Я развернулся всем корпусом в его сторону и смерил самым презрительным взглядом, что был в моём арсенале. Карл вздрогнул и неосознанно отступил на пол шага назад. Забавно. Всего взгляд, а уже не такой смелый…

— Пошли прочь… Нам с внуком нужно поговорить наедине…

— Папа, тебе нельзя нервничать, — сама забота. По глазам тётушки Агнет видно, что она ждёт, когда старый откинет коньки. Но пока завещание можно исправить, играет роль заботливой дочери.

— Я и так скоро умру. Выйди.

— Папа…



— Пошли все вон! — голос старика на смертном одре приобрёл обычную твёрдость, от чего всех присутствующих, как ветром сдуло. Вновь вспомнив о своей роли «умирающего мученика», Александр с тяжелым выдохом откинулся на подушки и прикрыл глаза.

— Ну? Скажи, что тебе надо от меня, потом подыхай, — спектакль надоел, а моё терпение было не безгранично. Я посмотрел на наручные часы, в уме подсчитывая, сколько времени мне потребуется на обратную дорогу.

— Никакого уважения к старшим…

— Тебе ли говорить об уважении? Не тяни, старик.

— Я позвал тебя, чтобы попрощаться по-человечески.

— Прощай, — голос, как сталь, равнодушный. Впрочем, мне не было его жаль. Он заслужил.

— Я в жизни натворил не мало дел, за которые меня мучает совесть, — мне показалось или на его белых ресницах задрожали слёзы. Ни смерть своей дочери, ни убийство сына не заставили его пролить и капельки слёз.

— Что-то новенькое. Не ожидал, что у тебя есть совесть, — даже если бы и хотел, я не смог сдержать иронии в голосе.

— Заткнись и не перебивай. Я знаю, что не был примером для подражания. Слишком был занят своими делами. А теперь умираю, а деньги с собой не возьмёшь на тот свет. Все эти стервятники растащат и камня на камне не оставят. Бизнес этот недоумок Карл мечтает прибрать к рукам. Не зря же он на этой жирухе женился.

— К чему эта исповедь? Ближе к делу, старый. У меня не так много времени. А у тебя и того меньше.

— Я готов простить тебя за всё, что ты натворил. Простить и принять обратно в семью.

Мне потребовалась вся моя выдержка, чтобы не сорваться и не прекратить мучения умирающего.

— Что Я натворил? А не страдаешь ли ты альцгеймером, старик?

— Роби… Давай забудем прошлые обиды… Я не хочу умирать с этим грузом.

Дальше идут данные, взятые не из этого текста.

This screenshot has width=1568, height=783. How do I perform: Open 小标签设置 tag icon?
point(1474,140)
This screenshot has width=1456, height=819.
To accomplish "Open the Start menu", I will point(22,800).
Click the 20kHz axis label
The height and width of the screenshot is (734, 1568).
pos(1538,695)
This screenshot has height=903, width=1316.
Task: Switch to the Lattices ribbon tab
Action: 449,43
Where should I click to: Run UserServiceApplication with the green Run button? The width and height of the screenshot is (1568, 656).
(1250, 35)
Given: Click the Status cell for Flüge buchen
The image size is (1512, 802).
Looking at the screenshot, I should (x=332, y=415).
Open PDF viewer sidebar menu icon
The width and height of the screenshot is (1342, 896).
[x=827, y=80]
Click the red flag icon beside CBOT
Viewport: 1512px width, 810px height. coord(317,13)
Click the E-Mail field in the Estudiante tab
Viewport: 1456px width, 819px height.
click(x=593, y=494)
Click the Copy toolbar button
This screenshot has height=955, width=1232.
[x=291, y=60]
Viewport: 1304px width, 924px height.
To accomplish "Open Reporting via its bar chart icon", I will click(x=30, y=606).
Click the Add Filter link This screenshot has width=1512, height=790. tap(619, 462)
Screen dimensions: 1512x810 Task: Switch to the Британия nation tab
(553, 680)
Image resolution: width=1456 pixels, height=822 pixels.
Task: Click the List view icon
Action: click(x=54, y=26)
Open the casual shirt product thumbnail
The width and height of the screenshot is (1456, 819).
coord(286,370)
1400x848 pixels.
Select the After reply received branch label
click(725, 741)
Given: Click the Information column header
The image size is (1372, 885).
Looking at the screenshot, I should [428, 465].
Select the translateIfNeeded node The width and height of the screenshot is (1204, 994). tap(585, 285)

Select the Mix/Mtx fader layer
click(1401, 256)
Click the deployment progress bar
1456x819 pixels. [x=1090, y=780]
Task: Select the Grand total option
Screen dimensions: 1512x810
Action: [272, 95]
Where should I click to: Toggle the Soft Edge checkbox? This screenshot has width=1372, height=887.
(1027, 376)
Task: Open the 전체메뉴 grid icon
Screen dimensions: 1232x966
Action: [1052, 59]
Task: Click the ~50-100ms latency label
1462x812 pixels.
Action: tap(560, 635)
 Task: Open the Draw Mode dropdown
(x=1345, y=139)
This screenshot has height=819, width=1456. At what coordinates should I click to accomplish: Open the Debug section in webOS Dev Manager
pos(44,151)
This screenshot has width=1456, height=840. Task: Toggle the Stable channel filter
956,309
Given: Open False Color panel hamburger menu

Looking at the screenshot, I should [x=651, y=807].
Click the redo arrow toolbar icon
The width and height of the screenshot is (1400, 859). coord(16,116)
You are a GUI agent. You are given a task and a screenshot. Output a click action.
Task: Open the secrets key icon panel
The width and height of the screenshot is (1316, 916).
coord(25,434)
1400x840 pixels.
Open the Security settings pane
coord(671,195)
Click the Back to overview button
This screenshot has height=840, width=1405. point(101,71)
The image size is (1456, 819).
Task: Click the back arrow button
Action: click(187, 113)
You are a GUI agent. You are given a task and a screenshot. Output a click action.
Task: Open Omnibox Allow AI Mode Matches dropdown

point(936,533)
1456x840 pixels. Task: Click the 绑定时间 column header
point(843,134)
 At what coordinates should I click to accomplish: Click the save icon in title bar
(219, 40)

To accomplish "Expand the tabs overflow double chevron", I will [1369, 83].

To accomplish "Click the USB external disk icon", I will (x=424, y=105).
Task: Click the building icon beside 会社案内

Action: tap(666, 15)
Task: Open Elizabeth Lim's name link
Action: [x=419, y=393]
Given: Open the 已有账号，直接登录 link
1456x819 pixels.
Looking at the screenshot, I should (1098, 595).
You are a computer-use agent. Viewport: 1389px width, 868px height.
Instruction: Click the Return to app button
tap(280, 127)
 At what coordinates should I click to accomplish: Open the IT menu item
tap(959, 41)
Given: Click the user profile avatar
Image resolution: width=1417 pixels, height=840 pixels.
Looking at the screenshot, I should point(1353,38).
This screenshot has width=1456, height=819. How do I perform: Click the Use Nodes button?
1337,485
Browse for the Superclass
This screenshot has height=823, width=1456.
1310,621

— Так ты позвал меня, не чтобы попросить прощения, а чтобы очистить свою совесть? Чтобы сдохнуть со спокойной душой. Такой радости я тебе не доставлю. Катись в ад!

— Роберт! Не смей! — он схватился за сердце и продолжил уже более спокойно. — Я записал тебя единственным наследником моего состояния и имущества, чтобы хоть как-то искупить то, что ты пережил в жизни.

— Признаться, такого я от тебя не ожидал. А остальные в курсе?

— А ты как думаешь? Стали бы они тут лебезить передо мной? Подушечку поправлять, «судно» выносить…

Я рассмеялся так громко, что птицы, подслушивающие под окном, разлетелись по своим делам. Старик тоже поддержал меня хриплым не то кашлем, не то смехом. Старый чёрт и при смерти смог обдурить всех.

— Единственное условие, — ну вот началось. Я так и знал, что будет одно НО. — Остепенись, Роби… Повзрослей.

— А что не так? Я обеспеченный взрослый мужчина.

— Посмотри на себя. Статный, красивый, при деньгах, а в душе тьма непроглядная и сердце сковано льдом.

— Ты при смерти бредишь? О каком сердце ты говоришь? Не ты ли учил меня всю жизнь, что это просто мышца, разгоняющая кровь? Не ты ли на своём примере показывал, каким должен быть настоящий Льюис? Ты желал, чтобы я стал таким, как ты, таким, как… мой папаша, — я с презрением выплюнул последнее слово, чувствуя, как неконтролируемая ярость просыпается в груди. Я всю жизнь мечтал забыть ту тварь, что дала семя для моего рождения, но кусок жизни не вырвать из памяти.